As the answer, set down the lines below from the one containing "Where should I click to: Open" through the one containing "Click the Solo button", exactly and inclusively, and no others.

Collected data entries
--- START ---

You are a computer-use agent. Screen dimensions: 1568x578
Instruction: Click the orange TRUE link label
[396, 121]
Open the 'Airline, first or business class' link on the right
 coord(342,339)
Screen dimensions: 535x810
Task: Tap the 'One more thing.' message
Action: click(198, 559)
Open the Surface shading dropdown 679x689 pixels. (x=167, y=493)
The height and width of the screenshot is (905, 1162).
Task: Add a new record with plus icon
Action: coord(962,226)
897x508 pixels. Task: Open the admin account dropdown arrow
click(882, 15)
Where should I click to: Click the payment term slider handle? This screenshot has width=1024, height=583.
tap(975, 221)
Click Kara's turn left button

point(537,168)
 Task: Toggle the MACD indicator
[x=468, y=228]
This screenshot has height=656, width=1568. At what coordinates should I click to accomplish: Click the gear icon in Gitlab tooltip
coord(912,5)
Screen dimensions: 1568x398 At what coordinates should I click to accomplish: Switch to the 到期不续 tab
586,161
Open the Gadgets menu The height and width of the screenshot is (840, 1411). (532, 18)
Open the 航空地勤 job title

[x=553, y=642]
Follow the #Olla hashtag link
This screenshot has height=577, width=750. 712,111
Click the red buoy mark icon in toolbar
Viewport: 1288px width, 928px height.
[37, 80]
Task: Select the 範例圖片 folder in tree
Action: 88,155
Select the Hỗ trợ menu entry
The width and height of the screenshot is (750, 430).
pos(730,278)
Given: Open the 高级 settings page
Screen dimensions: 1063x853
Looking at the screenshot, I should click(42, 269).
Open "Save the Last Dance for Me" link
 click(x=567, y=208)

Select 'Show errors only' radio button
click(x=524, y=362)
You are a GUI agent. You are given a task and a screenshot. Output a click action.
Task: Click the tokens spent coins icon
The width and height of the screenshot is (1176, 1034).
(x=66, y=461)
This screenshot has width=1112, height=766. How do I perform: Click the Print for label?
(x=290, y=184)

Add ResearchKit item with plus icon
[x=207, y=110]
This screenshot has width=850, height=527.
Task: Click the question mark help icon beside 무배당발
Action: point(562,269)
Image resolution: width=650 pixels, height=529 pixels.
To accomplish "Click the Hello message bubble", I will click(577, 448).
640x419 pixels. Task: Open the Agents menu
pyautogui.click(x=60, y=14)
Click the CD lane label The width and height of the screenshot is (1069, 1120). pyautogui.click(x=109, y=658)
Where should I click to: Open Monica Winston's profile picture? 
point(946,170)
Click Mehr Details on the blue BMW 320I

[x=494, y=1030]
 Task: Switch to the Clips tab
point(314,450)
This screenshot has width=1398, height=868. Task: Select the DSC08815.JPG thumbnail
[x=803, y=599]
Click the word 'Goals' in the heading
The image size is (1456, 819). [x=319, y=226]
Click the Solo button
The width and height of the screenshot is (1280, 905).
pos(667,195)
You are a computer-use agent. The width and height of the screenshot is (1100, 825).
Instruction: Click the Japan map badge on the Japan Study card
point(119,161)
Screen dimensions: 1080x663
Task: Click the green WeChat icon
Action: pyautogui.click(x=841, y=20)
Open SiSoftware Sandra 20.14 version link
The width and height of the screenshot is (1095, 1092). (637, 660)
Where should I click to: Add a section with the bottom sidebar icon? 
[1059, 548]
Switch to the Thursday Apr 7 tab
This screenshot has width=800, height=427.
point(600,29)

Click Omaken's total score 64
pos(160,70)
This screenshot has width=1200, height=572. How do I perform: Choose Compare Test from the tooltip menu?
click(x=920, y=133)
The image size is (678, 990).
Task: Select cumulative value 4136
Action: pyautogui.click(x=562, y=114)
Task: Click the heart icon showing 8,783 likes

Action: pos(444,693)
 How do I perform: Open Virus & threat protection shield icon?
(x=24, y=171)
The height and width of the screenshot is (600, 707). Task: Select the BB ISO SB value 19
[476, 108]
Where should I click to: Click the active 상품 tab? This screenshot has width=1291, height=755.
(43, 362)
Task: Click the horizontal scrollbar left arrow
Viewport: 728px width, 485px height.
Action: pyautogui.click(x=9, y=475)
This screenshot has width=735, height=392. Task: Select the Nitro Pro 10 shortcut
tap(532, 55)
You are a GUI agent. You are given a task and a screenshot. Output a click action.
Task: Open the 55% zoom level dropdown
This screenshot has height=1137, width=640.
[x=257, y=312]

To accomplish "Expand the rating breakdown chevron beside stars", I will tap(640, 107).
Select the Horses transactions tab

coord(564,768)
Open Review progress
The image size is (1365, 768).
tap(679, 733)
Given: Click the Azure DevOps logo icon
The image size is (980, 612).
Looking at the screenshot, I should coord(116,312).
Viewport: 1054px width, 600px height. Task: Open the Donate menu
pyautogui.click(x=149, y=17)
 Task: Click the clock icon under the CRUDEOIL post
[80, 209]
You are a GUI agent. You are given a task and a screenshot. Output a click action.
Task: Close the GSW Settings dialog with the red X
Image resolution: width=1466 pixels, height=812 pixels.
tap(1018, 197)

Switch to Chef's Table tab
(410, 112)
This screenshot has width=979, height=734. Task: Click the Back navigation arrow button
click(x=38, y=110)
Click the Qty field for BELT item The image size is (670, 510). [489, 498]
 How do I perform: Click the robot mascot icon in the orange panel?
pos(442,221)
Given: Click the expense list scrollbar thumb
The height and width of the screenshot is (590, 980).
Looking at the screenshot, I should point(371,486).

--- END ---

◆ Problem solution ◆
Where should I click to: Open Monica Winston's profile picture? 
point(946,170)
Click Mehr Details on the blue BMW 320I

[x=494, y=1030]
 Task: Switch to the Clips tab
point(314,450)
This screenshot has width=1398, height=868. Task: Select the DSC08815.JPG thumbnail
[x=803, y=599]
Click the word 'Goals' in the heading
The image size is (1456, 819). [x=319, y=226]
Click the Solo button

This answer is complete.